Senior Director Putera Sampoerna Foundation, Elan Merdy menjelaskan, hasil pemetaan awal terhadap sejumlah SD dan SMP di Makassar menunjukkan sebagian besar guru masih berada pada tahap penguasaan teori.
“Kami melihat sebagian guru sebenarnya sudah sering mengikuti pelatihan. Namun mereka masih belum mengetahui bagaimana menerapkan metode tersebut secara langsung di kelas,” ujarnya.
Elan menambahkan, tantangan guru di setiap sekolah berbeda-beda, baik dari sisi karakter siswa maupun lingkungan belajar. Karena itu, program intervensi perlu dirancang lebih spesifik dengan fokus pada tahap implementasi.
“Kami menawarkan dukungan untuk merancang program intervensi selama satu tahun yang menyasar sekitar 50 guru dari lima SD dan lima SMP sebagai tahap awal,” jelasnya.
Wali Kota Makassar, Munafri Arifuddin, menyambut baik gagasan tersebut. Ia menegaskan bahwa peningkatan kualitas pendidikan harus dimulai dari peningkatan kompetensi guru.
“Sebelum kita bicara masalah infrastruktur, kita bicara bagaimana pedagogi terapan guru. Karena tidak mungkin anak-anak bisa pintar kalau gurunya tidak memiliki kompetensi yang baik,” tegas Munafri.

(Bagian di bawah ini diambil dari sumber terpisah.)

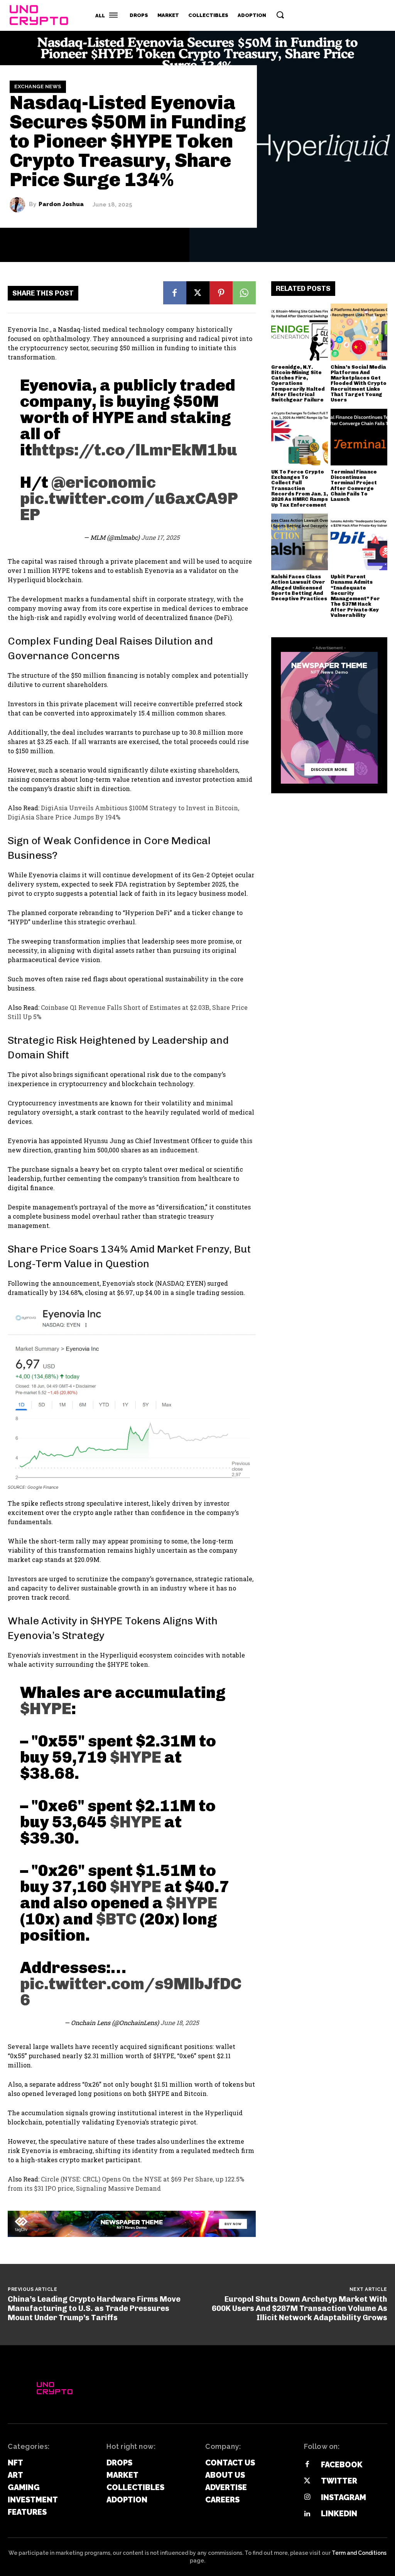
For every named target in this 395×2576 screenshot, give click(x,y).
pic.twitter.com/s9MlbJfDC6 (130, 1992)
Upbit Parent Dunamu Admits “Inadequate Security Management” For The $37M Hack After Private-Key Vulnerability (355, 596)
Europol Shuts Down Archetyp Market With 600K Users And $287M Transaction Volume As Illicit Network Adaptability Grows (299, 2308)
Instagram (343, 2497)
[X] (197, 292)
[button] (280, 14)
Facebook (342, 2464)
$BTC (116, 1919)
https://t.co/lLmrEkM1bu (134, 450)
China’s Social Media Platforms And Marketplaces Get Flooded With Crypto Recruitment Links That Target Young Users (359, 383)
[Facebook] (174, 292)
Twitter (339, 2480)
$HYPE (45, 1708)
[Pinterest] (221, 292)
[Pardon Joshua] (19, 204)
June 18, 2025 (179, 2022)
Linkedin (339, 2513)
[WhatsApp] (244, 292)
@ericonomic (103, 482)
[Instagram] (307, 2497)
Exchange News (37, 87)
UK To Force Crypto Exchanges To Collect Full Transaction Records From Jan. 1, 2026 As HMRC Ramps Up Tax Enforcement (299, 488)
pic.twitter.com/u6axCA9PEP (129, 506)
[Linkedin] (307, 2514)
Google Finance (42, 1487)
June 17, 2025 (160, 537)
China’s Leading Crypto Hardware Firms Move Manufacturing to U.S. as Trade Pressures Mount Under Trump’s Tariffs (94, 2308)
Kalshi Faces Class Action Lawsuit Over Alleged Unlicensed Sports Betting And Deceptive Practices (299, 587)
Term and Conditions (359, 2553)
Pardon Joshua (61, 205)
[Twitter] (307, 2481)
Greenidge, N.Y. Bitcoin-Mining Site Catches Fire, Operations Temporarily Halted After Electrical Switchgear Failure (298, 383)
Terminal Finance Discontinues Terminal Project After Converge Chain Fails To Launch (354, 485)
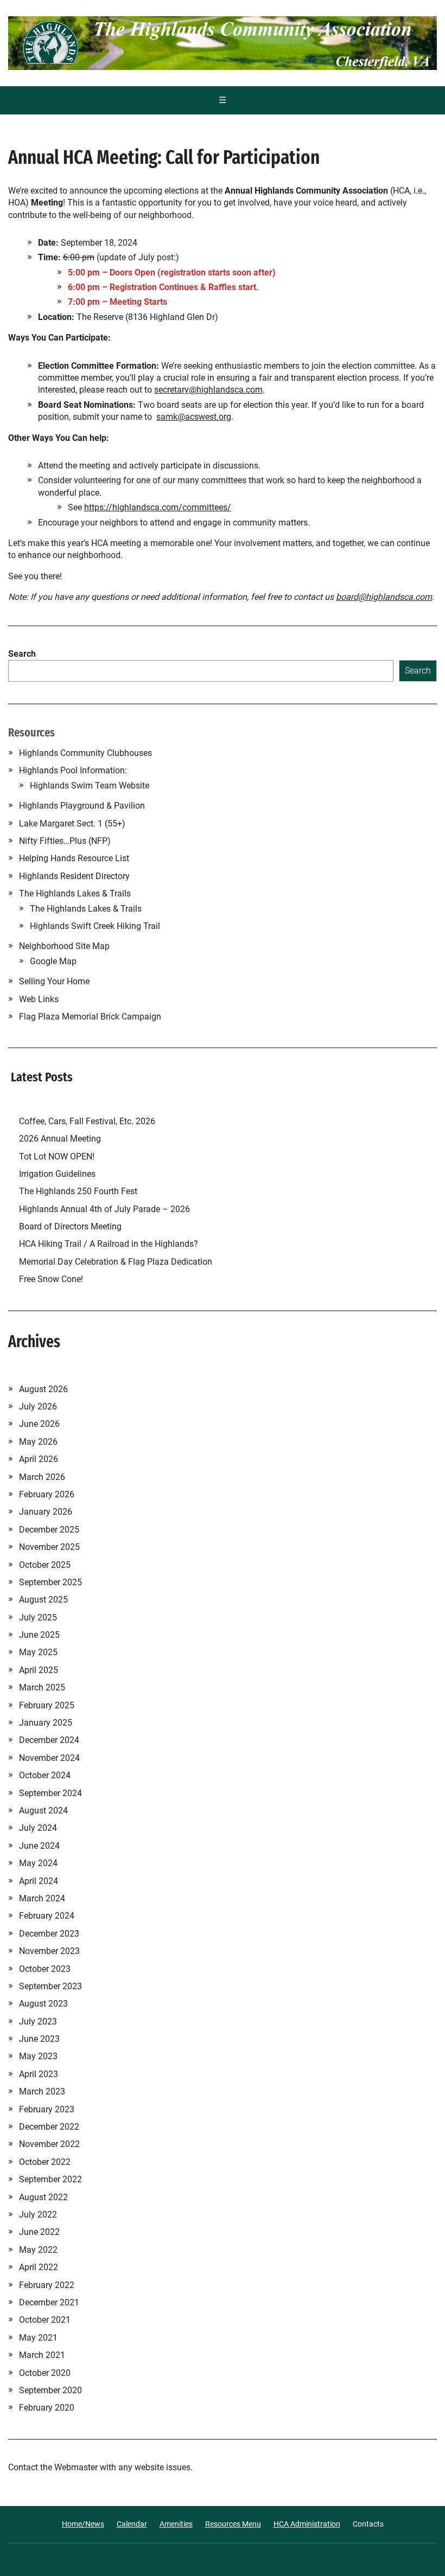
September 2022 (50, 2179)
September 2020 (50, 2390)
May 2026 (38, 1442)
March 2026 (42, 1477)
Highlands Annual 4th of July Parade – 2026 (104, 1209)
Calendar (132, 2524)
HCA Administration (307, 2524)
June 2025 (39, 1635)
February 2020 (46, 2407)
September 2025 (50, 1582)
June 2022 (39, 2232)
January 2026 (45, 1512)
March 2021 (42, 2355)
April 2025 (38, 1670)
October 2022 (45, 2162)
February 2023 (46, 2109)
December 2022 (49, 2127)
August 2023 (43, 2003)
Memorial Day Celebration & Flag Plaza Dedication (115, 1262)
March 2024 (42, 1898)
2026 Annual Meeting (61, 1138)
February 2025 (46, 1705)
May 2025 (38, 1652)
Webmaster (76, 2467)
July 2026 (38, 1406)
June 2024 (39, 1846)
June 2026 (39, 1424)
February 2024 (46, 1916)
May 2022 (38, 2250)
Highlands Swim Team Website (89, 785)
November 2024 (49, 1758)
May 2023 (38, 2056)
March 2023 (42, 2091)
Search (22, 654)
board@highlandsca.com (384, 597)
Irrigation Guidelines (59, 1174)
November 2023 (49, 1951)
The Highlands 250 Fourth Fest (78, 1191)
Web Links (39, 999)
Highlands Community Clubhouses (85, 753)
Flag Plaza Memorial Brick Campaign (90, 1016)
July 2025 (38, 1617)
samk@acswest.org (193, 417)
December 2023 (49, 1933)
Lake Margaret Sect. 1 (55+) (72, 823)
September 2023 (50, 1986)
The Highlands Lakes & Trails (75, 893)
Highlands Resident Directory (74, 876)
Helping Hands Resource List (74, 858)
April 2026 (38, 1459)
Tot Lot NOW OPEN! (56, 1156)
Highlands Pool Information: (73, 770)
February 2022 (46, 2285)
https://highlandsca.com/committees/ (157, 507)
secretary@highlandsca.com (208, 390)
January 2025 (45, 1723)
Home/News (83, 2524)
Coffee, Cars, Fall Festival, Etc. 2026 (87, 1121)
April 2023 (38, 2074)
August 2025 (43, 1599)
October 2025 (45, 1565)
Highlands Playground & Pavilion (82, 805)
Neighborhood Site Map (64, 946)
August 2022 (43, 2197)
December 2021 (49, 2302)
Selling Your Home (54, 981)
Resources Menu (233, 2524)
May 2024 (38, 1863)
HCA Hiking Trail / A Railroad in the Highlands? (108, 1244)
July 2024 (38, 1828)
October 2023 (45, 1969)
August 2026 (43, 1389)
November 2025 (49, 1547)
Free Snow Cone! (51, 1279)
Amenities (176, 2524)
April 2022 (38, 2267)
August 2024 (43, 1810)
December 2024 (49, 1740)
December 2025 (49, 1529)
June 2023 (39, 2039)
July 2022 (38, 2214)
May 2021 (38, 2338)
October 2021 (45, 2320)
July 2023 (38, 2021)
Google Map (53, 961)
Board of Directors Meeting (70, 1226)
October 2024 (45, 1775)
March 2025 (42, 1687)
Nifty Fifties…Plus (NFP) (65, 841)
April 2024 (38, 1881)
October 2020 (45, 2373)
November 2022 (49, 2144)
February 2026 (46, 1494)
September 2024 (50, 1793)
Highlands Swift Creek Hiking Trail (95, 926)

Munafri menilai selama ini banyak pelatihan yang diikuti guru, namun belum ada alat ukur yang mampu menunjukkan sejauh mana dampaknya terhadap kualitas pembelajaran.
“Kita butuh tools untuk mengukur progres guru. Selama ini mereka ikut pelatihan, tapi setelah itu kita tidak tahu hasilnya seperti apa. Ini yang harus kita bangun bersama,” ujarnya.
Sebagai tindak lanjut, Pemerintah Kota Makassar dan Putera Sampoerna Foundation sepakat melanjutkan pembahasan teknis setelah Idulfitri melalui workshop dua hari.
Workshop tersebut, akan merumuskan konsep pengembangan guru yang terstruktur, termasuk penyusunan roadmap peningkatan kompetensi guru dalam beberapa tahun ke depan.
Munafri berharap kerja sama ini dapat menghasilkan model pengembangan guru yang terukur dan berkelanjutan, sehingga kualitas pendidikan di Kota Makassar dapat meningkat signifikan dalam jangka panjang.